South Africa: ICRC documents enrich collection of Robben Island Museum

14-05-2010 Interview

On May 13 the ICRC handed over to the Robben Island Museum reports on visits it made during the apartheid era. Lekgetho James Makola, acting senior manager at the museum considers the reports an invaluable resource for research. In an interview he explains why.

   
©ICRC/J. Matas 
 
Presented by the ICRC during the ceremony, this painting contains the names of some individuals visited by the organization. 
     
 

   
©ICRC/za-e-00015 
 
Stone quarry on Robben Island. Prisoners haul a huge stone from the bottom of the quarry using a steel rope. 
     
 

   
©ICRC/za-e-00016 
 
10 April 1967, Robben Island prison. Prisoners drying seaweed during an ICRC visit. 
     
 

   
©ICRC/za-e-00029 
 
'H' block, Robben Island prison, 10 April 1967. 
     
 

   
©ICRC/za-e-00032 
 
10 April 1967, Robben Island. Prisoners working in the stone quarry. 
      
 
 
 
Lekgetho James Makola 
   What value do the three reports of the first ICRC visits to Robben Island in 1963 and 1964 represent for the museum?  

Robben Island Museum places a high value on the reports and appreciates the ICRC's gesture in making this donation. The reports will add a new dimension to the museum's collections. Currently the materials on imprisonment in the Historical Papers Collection include documents from the Robben Island Sports and Recreation Committee as well as letters, study materials, notebooks and similar items of political prisoners. In addition, there are some items on the role of lawyers who handled the affairs of prisoners during their incarceration.

Adding material from a third party will definitely enrich our collections. The ICRC reports will be an invaluable resource for research on Robben Island during the Apartheid era.

The museum looks forward to the release of later reports, which should make it possible to draw further links between ICRC documents about the donation to the prisoners of recreational materials such as music records that now form part of the Audio Collection.

 You have no doubt received comments from former detainees on the museum's importance for them and their families. Could you share a few with us?  

Former political prisoners often refer to the role of the ICRC. They give credit to the Red Cross for its part in the struggle for improved conditions. In the words of Philemon Tefu (imprisoned on Robben Island from 1963 to 1985), " Improvements came markedly in 1974 when the Red Cross representatives were allowed to get into the prison unescorted by the warders. "

Younger delegates representing the ICRC in the 1970s are often mentioned, Dominique Dufour in particular. Jackson Fuzile (incarcerated on the island from 1965 to 1977) said that " young fellows came, fellows who were very bright sparks.
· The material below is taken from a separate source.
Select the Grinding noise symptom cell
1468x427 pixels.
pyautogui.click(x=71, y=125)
One of them was Dufour and the other I can’t remember – two French guys but all from Switzerland. You felt the day you spoke to them that these people knew what prison was about, and they knew what their work was about: to make prison less harsh. "
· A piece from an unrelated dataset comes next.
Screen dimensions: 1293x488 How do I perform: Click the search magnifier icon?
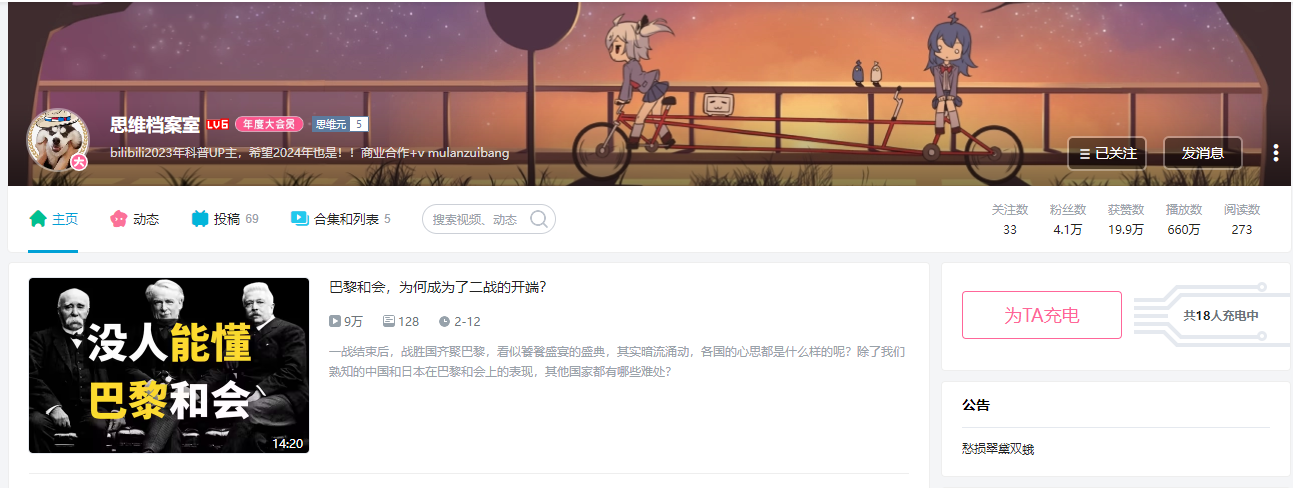[x=539, y=219]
South Africa’s deputy president, Kgalema Motlanthe (imprisoned on the island from 1977 to 1985), describes his own role along with that of the ICRC: " I served on the prison Red Cross Committee, which was a committee that liaised with the International Committee of the Red Cross and dealt with general grievances and problems of the prison population, ranging from organization of sports and cultural activities, to problems [like ] the quality of food. "

Velaphi Masuku (held at Robben Island from 1977 to 1987) mentioned how important family visits funded by the ICRC were, especially at a time when few prisoners had visits.
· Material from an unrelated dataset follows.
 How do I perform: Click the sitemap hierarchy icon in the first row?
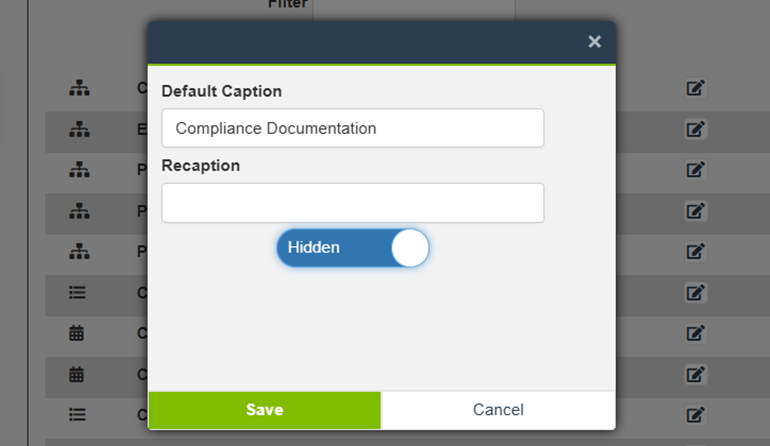pos(78,88)
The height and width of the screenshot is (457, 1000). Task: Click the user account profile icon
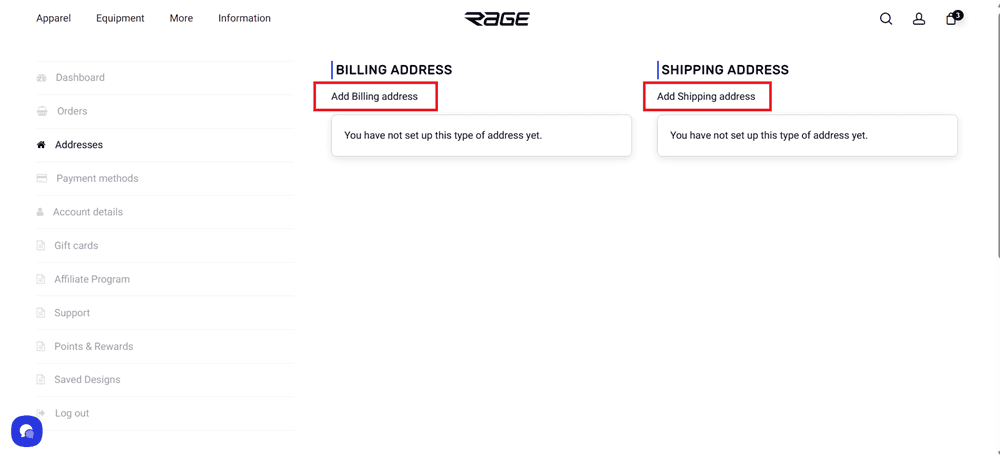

 How does the museum enrich its artistic and historical collections?  

    

The museum's Collections Unit together with its Research Unit endeavour to expand the collections and add to our understanding of them in many different ways. One of the things we do is to interview the people who have produced or donated items already in our collections.

 Is there anything else you would like to say?  

    

The handover event on 13 May represents the beginning of an era involving the sharing of information about the island prison. The additional information should add to and reinforce the story of human triumph over hardship.

 What sort of feelings does the artwork that was handed over to museum stir up in you?  

    

It was very moving to hear the artist speak about her work and recount her feelings when she first visited the Old Fort Prison women's section in Johannesburg, and to imagine what imprisonment must have been like. She spoke very passionately about her emotional journey in producing the work.

It was indeed a privilege to witness the ceremony for the handover of this work to the museum in the presence of former political prisoners who were once held on Robben Island. The ICRC assisted in improving their living conditions. To witness the ex-detainees’ appreciation of the art work and their meeting with the artist was an unforgettable and emotional experience.

This work will forever remain a tribute to the special relationship and bond between the Red Cross and the many South African political activists who were assisted by this great humanitarian organization.